The Bottom Line is Competition — continued

[July 26, 2004]
Email a Colleague

[RL riposted] "If you read further in the blog, I posted my view that:

I have felt all along that the concept of unbundled local loops, interconnection and UNE-P et. al. was a terrible way to introduce competition into the marketplace. Firstly, it penalizes the company who made the initial capital investment and then still provides a lopsided competitive environment, look at the BOCs rates for their own DSL services versus the wholesale rate for the same service.

In my mind their are two types of competitors in this market.

The Infrastructure companies who own the access to the customer. This is the ILEC, the CableCo, Cellular, Power, WiFi companies. These companies, or these portions of companies, should be forced to compete against one another based on the merits of their infrastructure. They should be stand-alone entities and provide their infrastructure to all comers with no preferential treatment. They would compete and the company with the most efficient use of investment capital who can still provide a high quality infrastructure will win.

The second type of company will be the Service company. These companies would compete based on the type of service offered; video, voice, cellular, Internet et. al.; the features of their offering; their price; and their quality. They would all need to use the infrastructure from one or more of the infrastructure companies.

In this way we have competition and innovation on two planes with requisite reward for the winners on each plane. Where the two companies reside under a single corporate umbrella, as many do today, those companies will need to be regulated to insure they offer equal access to all companies looking to use their infrastructure and there is no cross-subsidation of the service business from the infrastructure business. The long term goal should be complete seperation of these businesses much the same way it has taken place in the oil and gas business or the electricty business.

I believe this gives us a workable, sustainable infocom infrastructure driven by competition and rewarding innovation, both on the infrastructure and the services side of the table.

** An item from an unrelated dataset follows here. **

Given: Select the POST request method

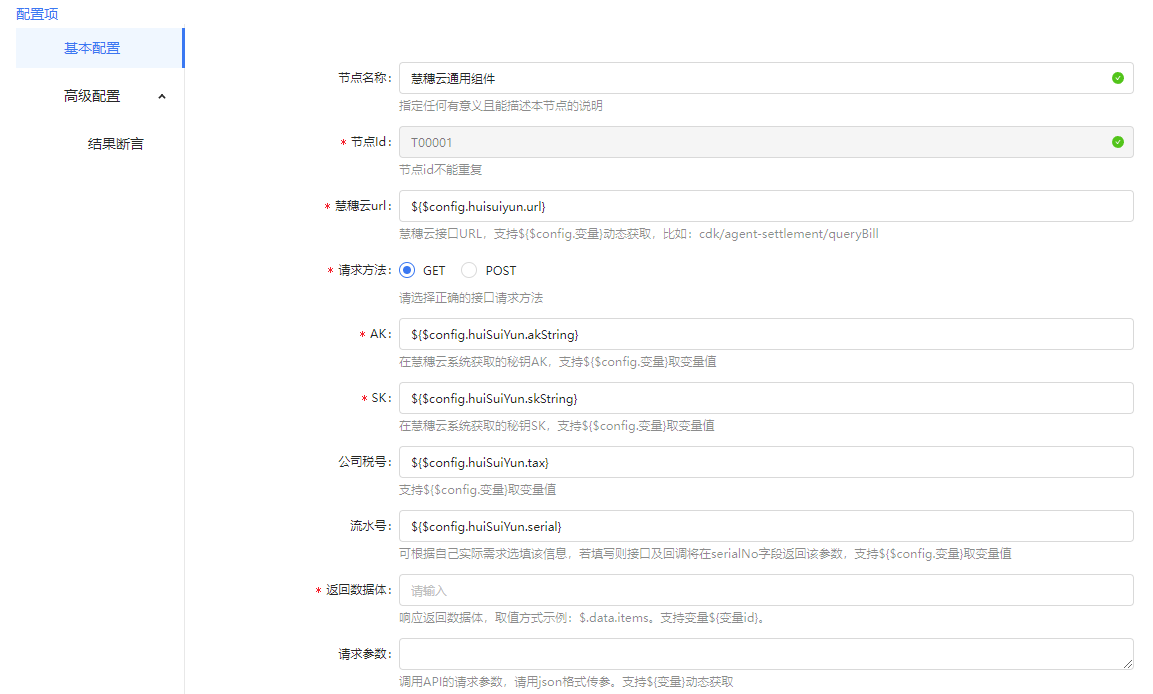Looking at the screenshot, I should click(x=469, y=270).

Also, having listened and understood where he is coming from, and having worked for an ILEC for 7 years before I got smart, I believe the ILECs are the last place you would ever find him going to."

RB expanded on previous assertions in a follow up post:

"You certainly do not want to base public policy on flimsy conjectures that Wi-Fi, power, wireless broadband, and narrowband wireless communications is going to provide significant competition against landline broadband infrastructure.

Indeed, if the last 5 years are any indication, wireless cannot compete against landline broadband.

Nor is there any evidence to think that the industry is going to bifurcate into infrastructure and service planes. The RBOCs are excellent examples. They own infrastructure and they want and do own to a large extent the services.

The idea that this is simply a technology battle similar to a couple of computer companies competing against each other is highly misleading.

A better characterization is an industry of sunk costs and huge fixed operating costs that make it very difficult for entrants to succeed."

[RL replied] "I believe the major competitor to twisted pair companies will come from the coaxial access providers. I have believed all along that telling a company that just spent billions to build this to "give" to your competitors is a model that will fail financially and ultimately competitively because it eliminates the incentive to invest.

Separating all the access from all the service infrastructure will allow competition and therefore innovation on both those fronts. The current UNE regulation only incents the ILEC to undercut its' mandatory obligation for access which is cross-subsidized by all of its other operations.

Today the CLEC community is nothing more than a nuisance to the ILECs, but they are concerned because of the momentum and the potential of reforms like this to create a more equal playing field."